Otolaryngology Coding Alert

Otorhinolaryngologic Services Are Under Fire by NCCI

The latest version of the National Correct Coding Initiative (NCCI) targets 92502-92700 and requires otolaryngologists and ENT coders to focus on three bundles that reinforce coding conventions.

Although NCCI 9.1 is large, with almost 3,000 additions and 2,000 deletions, the edits will probably not shock you, says Cathy Klein, LPN, CPC, director of regional network services for Cardinal Health Initiatives LLC in Muncie, Ind. Instead, the most recent round of edits, the first since carriers incorporated the new CPTcodes, clarifies E/M reporting and reinforces coding to the highest specificity. NCCI 9.1, effective April 1-June 30, bundles:

  • otorhinolaryngologic services (92504, 92526, 92541) with a minor office visit (99211)
  • evaluation and treatment (92506-92507) with postoperative cochlear implant codes (92601-92604)
  • laryngeal function studies (92520) with fiberoptic endoscopic evaluation of swallowing (FEES)/fiberoptic endoscopic evaluation of swallowing and laryngeal sensory testing (FEEST), 92612-92616.

    E/M Bundle Is No New News

    At first glance, you may be dismayed to see this first edit, which includes 99211 (Office or other outpatient visit for the evaluation and management of an established patient typically, 5 minutes are spent performing or supervising these services) with 92504 (Binocular microscopy [separate diagnostic procedure]),92526 (Treatment of swallowing dysfunction and/or oral function for feeding) and 92541 (Spontaneous nystagmus test, including gaze and fixation nystagmus, with recording). But because NCCI already includes this edit in its basic language, there's no need for alarm, says Pamela J. Biffle, CPC, CCS-P, an independent consultant in the Dallas/Fort Worth area and approved PMCC instructor.

    NCCI 7.3 established that codes that contain a global period of  XXX days, such as 92504, 92526 and 92541, include a minor E/M. Therefore, regardless of NCCI 9.1's edit, you would not report an E/M in addition to these codes unless the nurse performs a significant, separately identifiable service, Biffle says. "For instance, the nurse evaluates a problem, such as a sinus or allergy problem, that has not resolved." In this case, you would append modifier -25 (Significant, separately identifiable E/M service by the same physician on the same day of the procedure or other service) to the E/M. CMS merely reinforces that binocular microscopy, oral function therapy and the spontaneous nystagmus test include a minimal E/M service, and 99211 is as minimal an E/M as is clinically possible. In fact, the nurse code is so minor that ancillary personnel, rather than the physician, usually provide the service.

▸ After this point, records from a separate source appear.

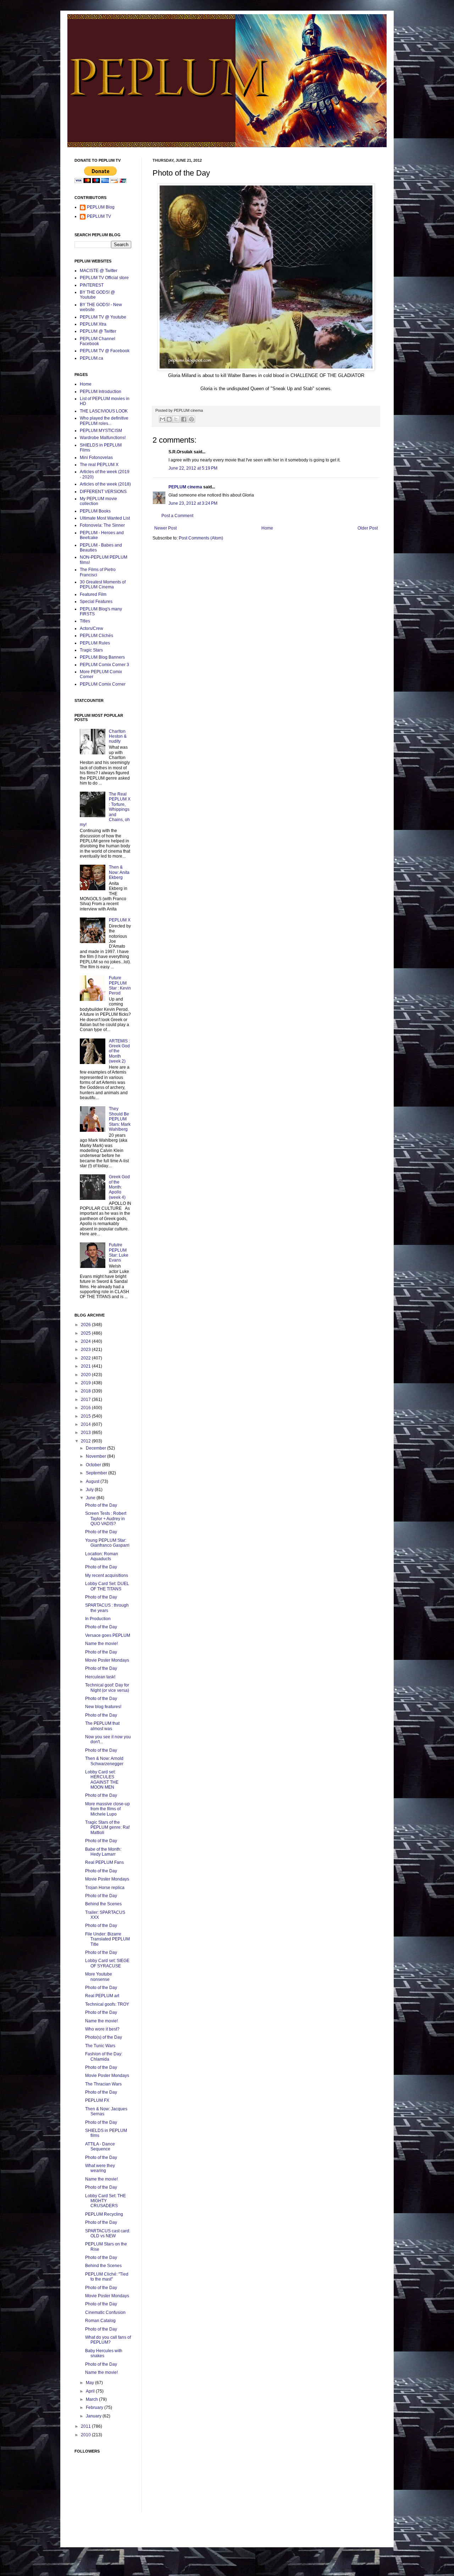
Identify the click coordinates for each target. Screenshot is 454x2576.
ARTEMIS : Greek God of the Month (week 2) (119, 1051)
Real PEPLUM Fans (104, 1862)
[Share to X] (175, 419)
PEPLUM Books (95, 511)
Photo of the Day (101, 1505)
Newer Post (165, 528)
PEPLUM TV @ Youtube (103, 317)
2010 (86, 2434)
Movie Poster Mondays (107, 1660)
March (92, 2399)
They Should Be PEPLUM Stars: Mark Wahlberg (120, 1119)
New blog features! (103, 1706)
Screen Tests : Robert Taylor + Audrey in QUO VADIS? (105, 1518)
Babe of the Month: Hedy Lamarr (103, 1852)
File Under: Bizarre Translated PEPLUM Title (107, 1939)
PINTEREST (92, 285)
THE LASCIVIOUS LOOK (104, 411)
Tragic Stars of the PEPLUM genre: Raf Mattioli (107, 1827)
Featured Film (93, 594)
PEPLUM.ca (91, 358)
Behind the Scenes (103, 1903)
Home (267, 528)
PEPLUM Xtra (93, 324)
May (90, 2382)
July (90, 1489)
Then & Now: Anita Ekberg (119, 872)
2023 (86, 1349)
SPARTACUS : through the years (107, 1608)
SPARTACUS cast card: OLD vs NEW (107, 2233)
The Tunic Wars (100, 2045)
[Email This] (162, 419)
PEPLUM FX (97, 2100)
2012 (86, 1441)
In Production (98, 1618)
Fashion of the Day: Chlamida (103, 2056)
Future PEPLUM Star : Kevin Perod (120, 985)
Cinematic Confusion (105, 2312)
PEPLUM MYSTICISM (101, 430)
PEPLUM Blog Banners (102, 657)
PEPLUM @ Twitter (98, 331)
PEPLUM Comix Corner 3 (104, 664)
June (91, 1497)
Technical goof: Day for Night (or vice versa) (107, 1688)
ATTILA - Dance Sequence (100, 2146)
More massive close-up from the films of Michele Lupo (107, 1809)
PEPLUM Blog (101, 207)
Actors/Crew (91, 628)
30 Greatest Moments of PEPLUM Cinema (103, 584)
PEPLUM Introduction (100, 391)
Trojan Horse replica (104, 1887)
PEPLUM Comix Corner (103, 684)
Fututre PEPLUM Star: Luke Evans (118, 1252)
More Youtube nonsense (98, 1977)
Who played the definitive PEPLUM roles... (104, 421)
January (94, 2416)
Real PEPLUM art (102, 1995)
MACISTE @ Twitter (98, 270)
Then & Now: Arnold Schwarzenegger (104, 1761)
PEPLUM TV (99, 216)
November (96, 1456)
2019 (86, 1382)
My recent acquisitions (106, 1575)
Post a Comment (177, 515)
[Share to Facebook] (183, 419)
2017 (86, 1399)
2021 (86, 1366)
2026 (86, 1324)
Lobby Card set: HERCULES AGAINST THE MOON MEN (101, 1779)
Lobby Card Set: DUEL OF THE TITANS (107, 1586)
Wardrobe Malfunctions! (103, 437)
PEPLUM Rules (95, 643)
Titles (85, 621)
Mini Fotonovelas (96, 457)
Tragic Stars (91, 650)
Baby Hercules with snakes (103, 2353)
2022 (86, 1358)
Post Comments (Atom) (201, 538)
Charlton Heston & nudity (118, 736)
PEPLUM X (120, 920)
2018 (86, 1391)
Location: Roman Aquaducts (101, 1556)
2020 (86, 1374)
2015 (86, 1416)
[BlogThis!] (169, 419)
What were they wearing (100, 2168)
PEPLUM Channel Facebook (97, 341)
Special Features (96, 601)
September (97, 1472)
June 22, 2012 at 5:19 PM (192, 468)
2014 (86, 1424)
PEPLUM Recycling (104, 2214)
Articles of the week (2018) (105, 484)
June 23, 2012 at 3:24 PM (192, 503)
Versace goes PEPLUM (107, 1635)
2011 (86, 2426)
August (93, 1481)
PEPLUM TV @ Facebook (104, 350)
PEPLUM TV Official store (104, 277)
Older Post (368, 528)
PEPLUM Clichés (96, 635)
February (95, 2407)
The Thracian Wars (103, 2084)
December (96, 1448)
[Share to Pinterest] (191, 419)
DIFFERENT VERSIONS (103, 491)
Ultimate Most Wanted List (105, 518)
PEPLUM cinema (185, 486)
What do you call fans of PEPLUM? (108, 2340)
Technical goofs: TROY (107, 2004)
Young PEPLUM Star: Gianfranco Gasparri (107, 1543)
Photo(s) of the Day (103, 2037)
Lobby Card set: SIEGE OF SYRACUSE (107, 1963)
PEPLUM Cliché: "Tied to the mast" (106, 2277)
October (94, 1464)
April (91, 2391)
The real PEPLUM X (99, 464)
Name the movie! (101, 1643)
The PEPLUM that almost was (102, 1726)
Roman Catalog (100, 2320)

    Analysis Includes Evaluation,Treatment

    Although the 99211 bundle confirms earlier NCCI tenets, the evaluative and therapeutic services edits break new ground. After CPT released the new 2003 codes, CMS had to analyze them and see if they warranted any new edits. In fact, most of the close to 3,000 deletions come from eliminating bundles of deleted codes.

    For the cochlear implant codes, CMS realized that the new codes (92601-92604) overlapped with existing speech/hearing evaluation and therapy codes (92506-92507). Adiagnostic evaluation as described in 92601 (Diagnostic analysis of cochlear implant, patient under 7 years of age; with programming), 92602 ( subsequent reprogramming), 92603 (Diagnostic analysis of cochlear implant, age 7 years or older; with programming) and 92604 ( subsequent reprogramming) includes speech/language evaluation (92506, Evaluation of speech, language, voice, communication, auditory processing, and/or aural rehabilitation status) and treatment (92507, Treatment of speech, language, voice, communication, and/or auditory processing disorder [includes aural rehabilitation]; individual). The physician or technician would have to evaluate the patient's speech and language to program or reprogram the stimulator, Klein says. In addition, any adjustments he or she made would be considered the treatment. Consequently, you should not bill 92506-92507 in addition to 92601-92604, she says. NCCI does not allow a modifier to override these bundles.

    Specificity Contains Generality

    Another edit that does not permit a modifier for unbundling involves five new FEES and FEEST codes. CPT 2003 created 92612 (Flexible fiberoptic endoscopic evaluation of swallowing by cine or video recording), 92613 ( physician interpretation and report only), 92614 (Flexible fiberoptic endoscopic evaluation, laryngeal sensory testing by cine or video recording), 92615 ( physician interpretation and report only) and 92616 (Flexible fiberoptic endoscopic evaluation of swallowing and laryngeal sensory testing by cine or video recording) to describe specific laryngeal studies. These new, more specific codes overlap with a previous general laryngeal study code (92520, Laryngeal function studies). Because the FEES/FEEST codes include a general study, CMS considers 92520 a component of 92612-92616, Biffle says. Therefore, reporting 92520 in addition to 92612-92616 is a misuse of the procedural codes.